_Prompt_. In the lines below, look for "computer". Copy each line where it appears.

========================================

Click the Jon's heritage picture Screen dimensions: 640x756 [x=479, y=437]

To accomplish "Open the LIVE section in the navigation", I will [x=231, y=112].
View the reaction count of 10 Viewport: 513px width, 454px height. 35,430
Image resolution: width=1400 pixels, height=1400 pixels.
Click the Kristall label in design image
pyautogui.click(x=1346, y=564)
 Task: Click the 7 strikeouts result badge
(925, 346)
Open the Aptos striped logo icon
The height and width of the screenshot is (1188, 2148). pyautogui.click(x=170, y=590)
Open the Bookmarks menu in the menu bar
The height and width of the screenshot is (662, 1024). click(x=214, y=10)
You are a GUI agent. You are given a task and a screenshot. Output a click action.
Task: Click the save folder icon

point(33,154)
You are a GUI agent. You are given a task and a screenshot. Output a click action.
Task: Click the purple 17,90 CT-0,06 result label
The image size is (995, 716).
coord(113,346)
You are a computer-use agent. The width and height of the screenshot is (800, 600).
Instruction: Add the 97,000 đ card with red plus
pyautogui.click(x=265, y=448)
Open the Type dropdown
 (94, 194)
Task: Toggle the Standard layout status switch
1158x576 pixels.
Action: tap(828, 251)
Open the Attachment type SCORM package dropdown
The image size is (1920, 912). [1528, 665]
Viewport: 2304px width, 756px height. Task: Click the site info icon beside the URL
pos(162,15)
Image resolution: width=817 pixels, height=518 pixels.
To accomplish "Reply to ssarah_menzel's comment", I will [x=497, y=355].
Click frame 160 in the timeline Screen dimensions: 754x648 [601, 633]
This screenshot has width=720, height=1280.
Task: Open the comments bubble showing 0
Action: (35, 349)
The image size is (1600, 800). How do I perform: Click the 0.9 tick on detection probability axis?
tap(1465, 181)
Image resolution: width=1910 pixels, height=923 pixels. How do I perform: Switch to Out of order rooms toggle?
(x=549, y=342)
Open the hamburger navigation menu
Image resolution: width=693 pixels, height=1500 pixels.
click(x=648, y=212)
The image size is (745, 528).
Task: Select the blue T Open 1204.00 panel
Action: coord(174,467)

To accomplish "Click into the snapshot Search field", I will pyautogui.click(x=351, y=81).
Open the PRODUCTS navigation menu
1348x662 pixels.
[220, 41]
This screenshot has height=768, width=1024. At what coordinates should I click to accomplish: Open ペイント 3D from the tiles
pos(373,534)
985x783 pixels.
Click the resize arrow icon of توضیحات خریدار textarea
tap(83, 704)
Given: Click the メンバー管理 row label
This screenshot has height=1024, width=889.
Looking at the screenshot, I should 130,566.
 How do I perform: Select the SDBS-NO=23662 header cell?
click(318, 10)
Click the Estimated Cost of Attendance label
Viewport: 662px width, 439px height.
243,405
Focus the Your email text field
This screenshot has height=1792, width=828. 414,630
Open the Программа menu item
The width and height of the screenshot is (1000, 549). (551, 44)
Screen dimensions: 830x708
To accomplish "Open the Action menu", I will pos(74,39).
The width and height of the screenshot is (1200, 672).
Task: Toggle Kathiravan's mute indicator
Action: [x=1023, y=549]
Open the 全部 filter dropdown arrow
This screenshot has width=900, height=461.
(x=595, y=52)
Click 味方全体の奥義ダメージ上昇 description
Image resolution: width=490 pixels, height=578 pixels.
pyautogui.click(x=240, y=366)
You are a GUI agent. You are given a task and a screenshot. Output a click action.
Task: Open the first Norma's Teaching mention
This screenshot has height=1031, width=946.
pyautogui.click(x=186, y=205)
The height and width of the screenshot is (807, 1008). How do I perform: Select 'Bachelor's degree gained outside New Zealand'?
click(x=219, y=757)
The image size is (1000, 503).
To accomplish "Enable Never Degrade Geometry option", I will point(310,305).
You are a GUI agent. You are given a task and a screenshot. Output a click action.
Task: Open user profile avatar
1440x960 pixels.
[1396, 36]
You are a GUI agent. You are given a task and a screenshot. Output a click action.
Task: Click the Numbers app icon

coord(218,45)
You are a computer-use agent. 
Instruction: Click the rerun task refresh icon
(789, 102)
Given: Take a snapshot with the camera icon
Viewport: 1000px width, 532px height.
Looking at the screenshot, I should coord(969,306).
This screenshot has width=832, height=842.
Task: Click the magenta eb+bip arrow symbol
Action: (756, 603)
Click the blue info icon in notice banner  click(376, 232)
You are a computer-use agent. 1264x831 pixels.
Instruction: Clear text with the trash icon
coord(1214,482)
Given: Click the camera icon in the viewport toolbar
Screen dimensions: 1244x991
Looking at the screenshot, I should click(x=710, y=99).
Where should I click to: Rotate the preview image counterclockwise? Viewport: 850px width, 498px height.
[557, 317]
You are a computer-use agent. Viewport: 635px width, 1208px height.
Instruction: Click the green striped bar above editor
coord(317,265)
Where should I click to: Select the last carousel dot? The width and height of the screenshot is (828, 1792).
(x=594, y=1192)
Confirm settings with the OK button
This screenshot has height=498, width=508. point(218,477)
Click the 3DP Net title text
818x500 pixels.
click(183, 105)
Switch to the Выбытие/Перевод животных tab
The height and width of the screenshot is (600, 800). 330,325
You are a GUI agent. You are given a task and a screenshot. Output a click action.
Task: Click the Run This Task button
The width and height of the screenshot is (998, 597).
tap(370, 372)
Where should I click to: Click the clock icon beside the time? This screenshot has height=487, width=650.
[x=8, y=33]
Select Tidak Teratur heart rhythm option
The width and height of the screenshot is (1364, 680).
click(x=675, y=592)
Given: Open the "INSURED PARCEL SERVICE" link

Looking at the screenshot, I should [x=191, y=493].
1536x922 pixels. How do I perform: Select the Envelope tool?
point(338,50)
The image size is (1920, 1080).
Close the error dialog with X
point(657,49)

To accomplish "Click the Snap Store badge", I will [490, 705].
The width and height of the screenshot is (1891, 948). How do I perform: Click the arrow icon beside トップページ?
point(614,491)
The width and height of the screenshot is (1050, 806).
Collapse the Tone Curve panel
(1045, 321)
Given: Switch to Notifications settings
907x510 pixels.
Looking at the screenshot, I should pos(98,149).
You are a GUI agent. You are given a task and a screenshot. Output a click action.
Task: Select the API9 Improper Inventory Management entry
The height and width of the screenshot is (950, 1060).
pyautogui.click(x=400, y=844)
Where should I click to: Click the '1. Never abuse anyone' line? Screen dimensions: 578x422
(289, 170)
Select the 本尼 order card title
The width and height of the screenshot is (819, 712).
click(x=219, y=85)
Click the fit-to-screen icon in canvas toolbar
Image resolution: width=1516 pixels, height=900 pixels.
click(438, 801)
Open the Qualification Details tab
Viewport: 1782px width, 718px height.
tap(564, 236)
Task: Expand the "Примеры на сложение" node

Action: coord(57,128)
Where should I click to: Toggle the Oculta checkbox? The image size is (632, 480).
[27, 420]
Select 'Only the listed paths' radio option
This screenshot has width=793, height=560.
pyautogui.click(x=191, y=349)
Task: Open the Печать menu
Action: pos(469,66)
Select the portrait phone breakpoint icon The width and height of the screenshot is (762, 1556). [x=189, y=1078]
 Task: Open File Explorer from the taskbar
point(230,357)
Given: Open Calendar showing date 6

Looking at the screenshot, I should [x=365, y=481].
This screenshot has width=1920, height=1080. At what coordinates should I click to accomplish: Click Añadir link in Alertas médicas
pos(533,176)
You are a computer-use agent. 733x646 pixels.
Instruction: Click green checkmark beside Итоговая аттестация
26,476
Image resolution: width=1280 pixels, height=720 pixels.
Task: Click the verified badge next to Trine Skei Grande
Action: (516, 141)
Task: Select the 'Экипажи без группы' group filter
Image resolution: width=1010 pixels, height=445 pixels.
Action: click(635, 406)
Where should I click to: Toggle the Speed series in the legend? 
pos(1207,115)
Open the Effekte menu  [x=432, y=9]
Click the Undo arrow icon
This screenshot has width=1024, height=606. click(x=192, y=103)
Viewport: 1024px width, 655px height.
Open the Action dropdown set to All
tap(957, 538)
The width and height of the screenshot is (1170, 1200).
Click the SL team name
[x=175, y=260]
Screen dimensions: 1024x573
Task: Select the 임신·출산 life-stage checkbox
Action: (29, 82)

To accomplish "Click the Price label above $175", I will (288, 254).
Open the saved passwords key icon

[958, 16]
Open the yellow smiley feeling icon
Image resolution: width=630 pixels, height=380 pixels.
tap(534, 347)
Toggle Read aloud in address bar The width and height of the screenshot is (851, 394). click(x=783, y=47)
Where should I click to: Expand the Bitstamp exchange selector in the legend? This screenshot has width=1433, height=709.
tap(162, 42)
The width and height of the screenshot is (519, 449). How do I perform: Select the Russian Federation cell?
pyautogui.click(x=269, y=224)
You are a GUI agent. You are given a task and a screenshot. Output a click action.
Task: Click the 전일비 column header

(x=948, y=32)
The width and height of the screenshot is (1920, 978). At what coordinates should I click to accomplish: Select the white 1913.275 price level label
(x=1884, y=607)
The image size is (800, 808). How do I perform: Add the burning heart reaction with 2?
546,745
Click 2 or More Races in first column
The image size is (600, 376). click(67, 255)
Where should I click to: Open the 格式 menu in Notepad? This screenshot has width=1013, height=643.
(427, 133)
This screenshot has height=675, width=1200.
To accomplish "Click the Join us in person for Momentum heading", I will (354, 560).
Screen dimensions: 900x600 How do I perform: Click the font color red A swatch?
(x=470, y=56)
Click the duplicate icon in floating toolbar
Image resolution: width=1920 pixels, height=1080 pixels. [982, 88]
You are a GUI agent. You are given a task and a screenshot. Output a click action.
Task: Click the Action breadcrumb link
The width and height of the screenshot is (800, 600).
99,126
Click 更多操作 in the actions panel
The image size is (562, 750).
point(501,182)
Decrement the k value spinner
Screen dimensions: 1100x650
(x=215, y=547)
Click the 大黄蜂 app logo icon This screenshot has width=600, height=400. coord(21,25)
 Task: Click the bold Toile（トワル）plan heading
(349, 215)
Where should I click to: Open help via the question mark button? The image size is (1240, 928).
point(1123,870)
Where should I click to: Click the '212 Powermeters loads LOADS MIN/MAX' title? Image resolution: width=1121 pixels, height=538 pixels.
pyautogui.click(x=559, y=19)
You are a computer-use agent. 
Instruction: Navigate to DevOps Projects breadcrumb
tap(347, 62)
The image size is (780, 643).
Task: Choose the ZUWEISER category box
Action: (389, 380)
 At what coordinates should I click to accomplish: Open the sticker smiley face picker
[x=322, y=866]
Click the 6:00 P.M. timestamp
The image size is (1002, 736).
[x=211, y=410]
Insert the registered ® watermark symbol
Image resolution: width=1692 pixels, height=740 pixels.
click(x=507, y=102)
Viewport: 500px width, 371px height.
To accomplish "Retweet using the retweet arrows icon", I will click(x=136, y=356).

========================================

_Response below_.
You are a computer-use agent. The width and height of the screenshot is (800, 600).
You are a computer-use agent. 
You are a computer-use agent. 1264x831 pixels.
You are a computer-use agent. Viewport: 635px width, 1208px height.
You are a computer-use agent. 733x646 pixels.
You are a computer-use agent. 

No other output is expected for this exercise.